Impatto Sistemico

Alto (68.97)

Sintesi

Disponibile un Proof of Concept (PoC) per la vulnerabilità CVE-2025-14500, con gravità “critica”, che riguarda diverse componenti presenti nella piattaforma IceWarp. Tale vulnerabilità, qualora sfruttata, potrebbe consentire ad un utente malintenzionato remoto l’elusione dei meccanismi di autenticazione e l’esecuzione di codice arbitrario sui sistemi interessati.

Tipologia

• Remote Code Execution
• Authentication Bypass

Descrizione e potenziali impatti

Disponibile un Proof of Concept (PoC) per la CVE‑2025‑14500 – di tipo “ Remote Pre‑Auth Command Injection ” e con score CVSS v3.x pari a 9.8 – che riguarda diversi componenti della piattaforma IceWarp.

La vulnerabilità è dovuta alla mancata validazione dell’header X‑File‑Operation , utilizzato dal servizio per delegare operazioni al server, che consente l’iniezione, e successivamente l’esecuzione, di comandi arbitrari durante l’elaborazione di una richiesta HTTP/S, a causa dell’assenza di adeguati controlli.

In dettaglio, la vulnerabilità si manifesta all’interno della catena logica del processo web, dove la componente WebMail consente, in determinate condizioni, un’elusione dei controlli di autenticazione. Successivamente, i parametri controllati dall’attaccante vengono trasmessi tramite il meccanismo di delega dell’header e raggiungono la componente sul server responsabile dell’esecuzione dei comandi. Ciò permette, tramite una richiesta HTTP/S opportunamente predisposta, di innescare l’esecuzione di comandi arbitrari sui sistemi target.

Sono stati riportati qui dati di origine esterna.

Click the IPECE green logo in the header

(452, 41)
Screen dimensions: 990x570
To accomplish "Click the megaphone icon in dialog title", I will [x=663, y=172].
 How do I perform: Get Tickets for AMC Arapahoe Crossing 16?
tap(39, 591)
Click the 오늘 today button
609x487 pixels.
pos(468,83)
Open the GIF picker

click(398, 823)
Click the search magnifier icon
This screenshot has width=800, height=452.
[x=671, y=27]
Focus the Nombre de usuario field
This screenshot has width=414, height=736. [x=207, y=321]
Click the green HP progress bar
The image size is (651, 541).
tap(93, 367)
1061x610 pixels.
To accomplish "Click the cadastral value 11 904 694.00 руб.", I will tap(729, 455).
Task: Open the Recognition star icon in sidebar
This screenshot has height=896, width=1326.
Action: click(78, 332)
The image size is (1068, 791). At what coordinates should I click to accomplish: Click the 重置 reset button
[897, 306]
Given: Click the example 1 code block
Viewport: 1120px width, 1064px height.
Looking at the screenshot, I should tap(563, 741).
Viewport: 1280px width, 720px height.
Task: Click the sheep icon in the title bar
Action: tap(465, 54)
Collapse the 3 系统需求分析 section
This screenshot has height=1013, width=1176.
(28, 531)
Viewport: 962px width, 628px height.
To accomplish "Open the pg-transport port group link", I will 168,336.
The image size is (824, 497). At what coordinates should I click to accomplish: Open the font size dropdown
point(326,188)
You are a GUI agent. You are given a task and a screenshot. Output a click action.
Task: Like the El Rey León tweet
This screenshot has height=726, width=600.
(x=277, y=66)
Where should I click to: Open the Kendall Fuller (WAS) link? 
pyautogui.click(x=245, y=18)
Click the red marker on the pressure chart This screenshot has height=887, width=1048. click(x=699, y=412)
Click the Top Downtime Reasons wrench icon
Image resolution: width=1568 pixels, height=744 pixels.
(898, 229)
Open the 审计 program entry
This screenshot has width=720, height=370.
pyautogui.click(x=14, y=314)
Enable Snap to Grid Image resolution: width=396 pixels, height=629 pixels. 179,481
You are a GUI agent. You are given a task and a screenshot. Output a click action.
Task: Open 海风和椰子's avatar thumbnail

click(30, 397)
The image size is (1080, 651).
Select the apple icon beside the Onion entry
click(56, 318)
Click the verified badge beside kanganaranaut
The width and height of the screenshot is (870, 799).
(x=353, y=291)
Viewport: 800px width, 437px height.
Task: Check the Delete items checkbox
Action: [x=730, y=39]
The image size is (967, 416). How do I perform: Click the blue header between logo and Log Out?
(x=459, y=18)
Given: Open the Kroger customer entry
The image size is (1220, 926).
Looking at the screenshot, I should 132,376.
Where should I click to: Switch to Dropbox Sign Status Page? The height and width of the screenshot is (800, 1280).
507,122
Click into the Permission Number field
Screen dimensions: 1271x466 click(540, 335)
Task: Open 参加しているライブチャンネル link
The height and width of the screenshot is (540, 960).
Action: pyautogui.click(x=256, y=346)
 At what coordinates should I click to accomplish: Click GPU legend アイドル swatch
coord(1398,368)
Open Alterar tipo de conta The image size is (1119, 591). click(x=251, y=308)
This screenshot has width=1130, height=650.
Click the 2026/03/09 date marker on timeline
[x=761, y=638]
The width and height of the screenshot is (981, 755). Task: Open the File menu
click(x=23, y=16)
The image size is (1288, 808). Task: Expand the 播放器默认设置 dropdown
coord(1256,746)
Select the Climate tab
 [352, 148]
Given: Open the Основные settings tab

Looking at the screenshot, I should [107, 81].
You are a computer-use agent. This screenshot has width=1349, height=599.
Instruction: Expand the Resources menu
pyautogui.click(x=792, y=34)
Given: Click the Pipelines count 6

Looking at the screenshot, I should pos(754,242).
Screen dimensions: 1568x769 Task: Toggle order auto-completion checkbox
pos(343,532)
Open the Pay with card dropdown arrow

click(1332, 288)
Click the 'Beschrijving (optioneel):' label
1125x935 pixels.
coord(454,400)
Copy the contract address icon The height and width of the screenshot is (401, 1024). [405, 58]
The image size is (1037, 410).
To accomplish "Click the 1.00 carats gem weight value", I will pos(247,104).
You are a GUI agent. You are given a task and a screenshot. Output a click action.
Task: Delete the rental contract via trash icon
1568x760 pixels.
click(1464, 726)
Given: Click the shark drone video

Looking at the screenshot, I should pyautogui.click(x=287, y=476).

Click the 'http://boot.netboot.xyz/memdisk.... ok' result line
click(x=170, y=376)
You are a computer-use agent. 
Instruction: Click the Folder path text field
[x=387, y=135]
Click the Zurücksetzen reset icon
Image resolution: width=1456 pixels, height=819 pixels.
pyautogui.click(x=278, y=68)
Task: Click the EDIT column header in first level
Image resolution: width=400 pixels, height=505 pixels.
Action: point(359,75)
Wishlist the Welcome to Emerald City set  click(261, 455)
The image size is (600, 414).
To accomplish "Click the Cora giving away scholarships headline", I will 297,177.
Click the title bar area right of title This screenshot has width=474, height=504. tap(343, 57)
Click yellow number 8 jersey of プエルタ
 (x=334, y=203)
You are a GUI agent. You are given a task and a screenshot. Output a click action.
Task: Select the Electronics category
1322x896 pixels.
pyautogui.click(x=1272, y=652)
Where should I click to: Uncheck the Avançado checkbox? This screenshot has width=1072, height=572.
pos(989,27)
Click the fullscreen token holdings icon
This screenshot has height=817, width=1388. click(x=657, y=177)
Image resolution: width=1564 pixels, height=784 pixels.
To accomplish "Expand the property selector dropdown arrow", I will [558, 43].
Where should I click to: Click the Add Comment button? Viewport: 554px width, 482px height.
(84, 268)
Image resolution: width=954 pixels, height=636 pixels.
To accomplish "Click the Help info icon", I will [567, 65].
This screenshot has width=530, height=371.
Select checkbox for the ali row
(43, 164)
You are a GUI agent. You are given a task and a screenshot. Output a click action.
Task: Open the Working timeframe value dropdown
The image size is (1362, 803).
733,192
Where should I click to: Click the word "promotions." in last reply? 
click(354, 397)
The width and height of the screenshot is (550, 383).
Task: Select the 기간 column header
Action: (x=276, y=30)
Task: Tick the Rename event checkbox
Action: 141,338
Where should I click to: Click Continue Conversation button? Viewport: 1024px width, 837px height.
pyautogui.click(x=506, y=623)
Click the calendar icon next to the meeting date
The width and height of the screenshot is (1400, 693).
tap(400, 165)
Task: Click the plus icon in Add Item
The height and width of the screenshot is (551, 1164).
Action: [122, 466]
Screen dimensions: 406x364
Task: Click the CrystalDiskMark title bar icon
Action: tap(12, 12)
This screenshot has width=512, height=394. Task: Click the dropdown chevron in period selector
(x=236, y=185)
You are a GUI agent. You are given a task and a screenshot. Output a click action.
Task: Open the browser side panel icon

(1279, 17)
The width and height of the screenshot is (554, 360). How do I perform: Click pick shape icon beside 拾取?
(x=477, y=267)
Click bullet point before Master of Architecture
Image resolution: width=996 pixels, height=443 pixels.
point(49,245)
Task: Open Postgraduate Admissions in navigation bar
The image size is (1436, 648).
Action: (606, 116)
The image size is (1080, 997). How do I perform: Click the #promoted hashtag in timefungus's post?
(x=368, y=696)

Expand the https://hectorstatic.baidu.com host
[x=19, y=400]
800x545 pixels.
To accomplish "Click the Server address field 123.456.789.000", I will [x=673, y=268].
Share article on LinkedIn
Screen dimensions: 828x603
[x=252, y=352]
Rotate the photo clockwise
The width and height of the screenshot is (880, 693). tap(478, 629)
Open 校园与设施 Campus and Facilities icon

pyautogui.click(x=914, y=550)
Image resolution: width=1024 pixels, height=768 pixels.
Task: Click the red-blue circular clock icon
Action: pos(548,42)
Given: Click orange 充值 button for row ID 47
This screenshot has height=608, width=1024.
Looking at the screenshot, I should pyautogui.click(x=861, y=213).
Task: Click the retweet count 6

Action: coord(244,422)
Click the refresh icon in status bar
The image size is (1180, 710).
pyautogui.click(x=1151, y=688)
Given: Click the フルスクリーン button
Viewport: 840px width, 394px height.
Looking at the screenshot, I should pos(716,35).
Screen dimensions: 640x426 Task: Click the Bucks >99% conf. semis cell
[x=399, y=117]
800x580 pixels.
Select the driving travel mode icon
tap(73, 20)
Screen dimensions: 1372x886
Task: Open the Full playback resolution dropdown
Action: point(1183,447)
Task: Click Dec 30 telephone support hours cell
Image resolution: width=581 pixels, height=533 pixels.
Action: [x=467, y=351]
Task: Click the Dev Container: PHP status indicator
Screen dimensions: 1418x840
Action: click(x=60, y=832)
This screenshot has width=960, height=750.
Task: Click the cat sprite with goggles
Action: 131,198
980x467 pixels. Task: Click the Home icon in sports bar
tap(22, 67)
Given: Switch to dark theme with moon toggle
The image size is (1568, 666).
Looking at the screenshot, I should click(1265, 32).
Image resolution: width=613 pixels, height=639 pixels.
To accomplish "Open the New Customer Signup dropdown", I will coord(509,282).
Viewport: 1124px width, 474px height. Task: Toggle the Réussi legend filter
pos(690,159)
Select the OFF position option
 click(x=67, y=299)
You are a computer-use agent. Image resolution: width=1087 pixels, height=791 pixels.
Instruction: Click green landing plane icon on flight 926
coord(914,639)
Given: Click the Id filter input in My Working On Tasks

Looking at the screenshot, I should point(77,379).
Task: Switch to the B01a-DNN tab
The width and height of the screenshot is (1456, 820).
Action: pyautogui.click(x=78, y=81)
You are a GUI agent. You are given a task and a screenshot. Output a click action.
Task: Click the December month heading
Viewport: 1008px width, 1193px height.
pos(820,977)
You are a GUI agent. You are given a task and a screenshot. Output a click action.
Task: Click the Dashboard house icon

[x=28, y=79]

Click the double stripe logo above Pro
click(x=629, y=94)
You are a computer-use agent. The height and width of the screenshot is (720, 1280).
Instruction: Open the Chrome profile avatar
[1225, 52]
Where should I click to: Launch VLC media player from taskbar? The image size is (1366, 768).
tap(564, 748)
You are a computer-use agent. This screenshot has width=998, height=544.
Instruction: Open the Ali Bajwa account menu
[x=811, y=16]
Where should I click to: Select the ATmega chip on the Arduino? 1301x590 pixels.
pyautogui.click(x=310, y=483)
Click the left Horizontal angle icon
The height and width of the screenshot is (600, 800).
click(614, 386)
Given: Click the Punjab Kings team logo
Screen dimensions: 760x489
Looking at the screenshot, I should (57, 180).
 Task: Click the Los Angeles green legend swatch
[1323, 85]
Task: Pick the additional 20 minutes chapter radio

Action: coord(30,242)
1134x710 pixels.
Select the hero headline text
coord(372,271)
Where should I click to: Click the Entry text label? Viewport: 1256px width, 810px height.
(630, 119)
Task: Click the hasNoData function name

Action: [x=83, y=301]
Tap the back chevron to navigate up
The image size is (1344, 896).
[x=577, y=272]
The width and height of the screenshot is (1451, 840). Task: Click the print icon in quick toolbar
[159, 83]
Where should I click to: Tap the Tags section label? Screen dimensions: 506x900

Prodotti e/o versioni affette

IceWarp

• 14.2.0.x, versioni precedenti alla 14.2.0.9
• 14.1.0.x, versioni precedenti alla 14.1.0.19
• 14.0.0.x, versioni precedenti alla 14.0.0.18
• 13.0.3.x, versioni precedenti alla 13.0.3.13

Azioni di mitigazione

In linea con le dichiarazioni del vendor, si raccomanda di aggiornare i prodotti vulnerabili seguendo le indicazioni del bollettino di sicurezza disponibile nella sezione Riferimenti.